Downturns in the markets may boost cloud migration
The cost-effectiveness of cloud vs. on-prem is long known: reducing waste on unused capacity and paying only for actual consumption, decreasing spend on depreciating hardware, saving on power and electricity, maintenance, and so on. On top of that, there’s another underline financial benefit of moving to the cloud – moving from capital expenditure (CapEx) to operational expenditure (OpEx). For many businesses, offloading costs from CapEx (on-prem) to OpEx (cloud) increases agility in resource allocation. As OpEx are tax deductible, businesses can improve margins by moving to the cloud, which is especially relevant in unpredictable economic environments. This builds on the migration that was expedited by COVID and the security implications of this go without saying.

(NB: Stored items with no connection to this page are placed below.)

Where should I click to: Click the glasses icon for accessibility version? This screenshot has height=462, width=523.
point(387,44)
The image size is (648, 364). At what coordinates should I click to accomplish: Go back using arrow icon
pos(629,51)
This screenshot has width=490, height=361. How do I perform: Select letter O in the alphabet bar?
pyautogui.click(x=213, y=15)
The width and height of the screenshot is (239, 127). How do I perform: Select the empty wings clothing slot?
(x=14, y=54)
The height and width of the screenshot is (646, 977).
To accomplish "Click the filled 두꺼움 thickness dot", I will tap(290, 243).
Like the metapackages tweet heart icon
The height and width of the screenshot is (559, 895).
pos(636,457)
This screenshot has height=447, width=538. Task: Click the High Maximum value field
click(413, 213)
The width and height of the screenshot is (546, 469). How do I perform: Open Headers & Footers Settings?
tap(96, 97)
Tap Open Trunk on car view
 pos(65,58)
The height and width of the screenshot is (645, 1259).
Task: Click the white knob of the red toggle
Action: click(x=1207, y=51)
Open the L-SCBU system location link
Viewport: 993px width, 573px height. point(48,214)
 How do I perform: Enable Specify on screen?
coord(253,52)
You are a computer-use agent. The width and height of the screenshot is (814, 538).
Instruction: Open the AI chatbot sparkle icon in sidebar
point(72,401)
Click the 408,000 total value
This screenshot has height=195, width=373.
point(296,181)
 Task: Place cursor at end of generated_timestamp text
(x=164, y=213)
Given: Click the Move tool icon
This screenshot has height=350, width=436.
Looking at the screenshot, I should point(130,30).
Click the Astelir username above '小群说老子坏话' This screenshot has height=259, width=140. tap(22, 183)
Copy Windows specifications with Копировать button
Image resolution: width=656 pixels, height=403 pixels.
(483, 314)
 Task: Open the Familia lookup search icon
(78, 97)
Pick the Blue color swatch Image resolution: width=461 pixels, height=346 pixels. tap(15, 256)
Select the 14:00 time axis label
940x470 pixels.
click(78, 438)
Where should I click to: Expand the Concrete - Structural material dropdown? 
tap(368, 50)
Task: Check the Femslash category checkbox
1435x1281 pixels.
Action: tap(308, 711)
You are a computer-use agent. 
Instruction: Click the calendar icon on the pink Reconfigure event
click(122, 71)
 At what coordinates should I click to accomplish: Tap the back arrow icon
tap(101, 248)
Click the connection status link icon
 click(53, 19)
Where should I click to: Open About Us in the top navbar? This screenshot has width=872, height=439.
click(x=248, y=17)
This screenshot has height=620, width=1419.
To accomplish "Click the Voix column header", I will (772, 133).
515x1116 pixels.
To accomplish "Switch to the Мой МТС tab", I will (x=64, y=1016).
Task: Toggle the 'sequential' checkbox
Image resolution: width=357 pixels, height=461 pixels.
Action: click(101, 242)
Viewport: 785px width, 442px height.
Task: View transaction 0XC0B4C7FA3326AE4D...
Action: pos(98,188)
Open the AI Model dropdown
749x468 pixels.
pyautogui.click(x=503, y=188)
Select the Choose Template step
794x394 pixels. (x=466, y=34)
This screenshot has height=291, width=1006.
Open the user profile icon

The identity space has entrepreneurs’ attention – big time
I had a great time meeting with young cybersecurity companies – many who were presenting their solution for the first time. There were many entrepreneurs in town who were in the earliest stages of building their ventures in stealth. I was not surprised that many of these cybersecurity entrepreneurs chose to focus on solving growing issues in identity management. The identity and access management (IAM) domain is in need of disruption. Legacy vendors can’t keep up with the pace in which environments grow and change. Multi cloud, SaaS apps proliferation, WFH, among other factors – the challenge is substantial. Disruptors like Authomize address the importance of enabling companies to understand relations between identities and assets in highly complex environments.
Are conferences as we know them about to change?
We can’t avoid the question of in-person conferences’ ROI for startups, at least in its current format. RSAC reported 26,000 attendees this year, which is 15,000-20,000 lower than pre-pandemic days, with a growing segment of solution providers. I’d argue that valuable connections between startups and CISOs were primarily happening off the show floor and that young companies should seriously think through how to maximize their event attendance. Many startups CEOs and CMOs are already contemplating this question for RSAC 2023.
There’s a lot more to unpack, especially with the changes that we are seeing in today’s markets. Is cybersecurity indeed recession-proof? How will the downturns affect security budgets?
One thing is certain: cybersecurity startups are critical to powering and protecting our digital economy.